Messina cites three other thinkers in his critique:
Think about how often many people now identify themselves as "@twitterusername" - is that not a little creepy? The more we build our identities, social connections and personal histories around a single communication platform that we don't control - the less free we become to take our ball and go home if the need arises in the future.
What if Twitter does something more egregious than its recent muffling of conversation via @ replies? What if Facebook does something you find incredibly offensive regarding matters like Holocaust denial. What if a better service simply comes along? What are you going to do - leave Facebook?
That will be hard enough given that all your messages, your media and your friend connections are trapped there. Why make it harder on yourself to act freely by introducing yourself as Facebook.com/ImAgOober to everyone you meet?
So goes the argument. It's better to grab your own domain (I have Marshallk.com, for example, and wrote about this there as well) and to use that link to then point people out to whatever social networks you happen to be participating in at the time. You'll always own your own domain and you set the rules.

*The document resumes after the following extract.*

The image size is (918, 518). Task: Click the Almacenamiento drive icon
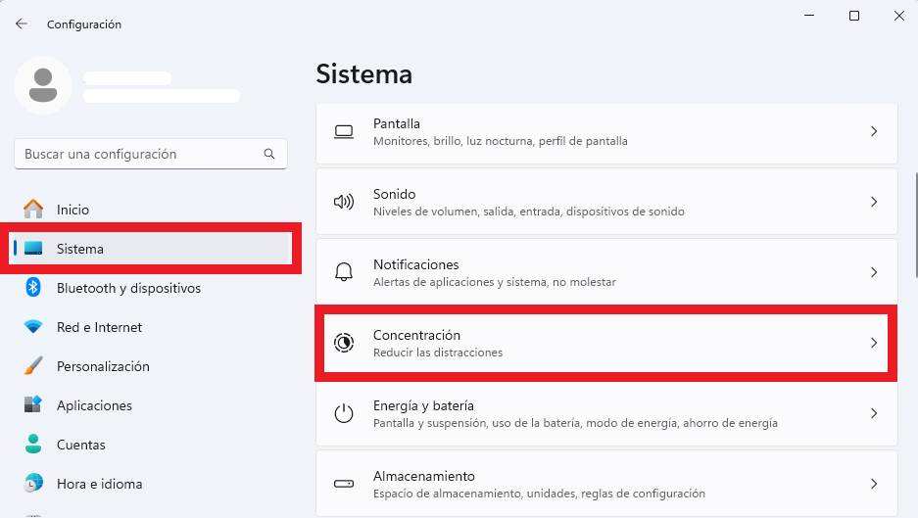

Perhaps this is all a bunch of conspiracy theory, though. Perhaps most people don't care because our "digital identities" and the data we produce and share isn't really that important to us. Maybe we're more than willing to sell that stuff to Facebook for convenience and the social connections we have on the site right now. Millions of people referred to themselves as MySpace.com/PersonOrBandName and did that kill anyone? No big deal. That could very well be how most of Facebook's 200 million users feel about it.
Sure, we'll all probably go grab our names on Facebook on Friday - but the real question is how we will relate to that URL.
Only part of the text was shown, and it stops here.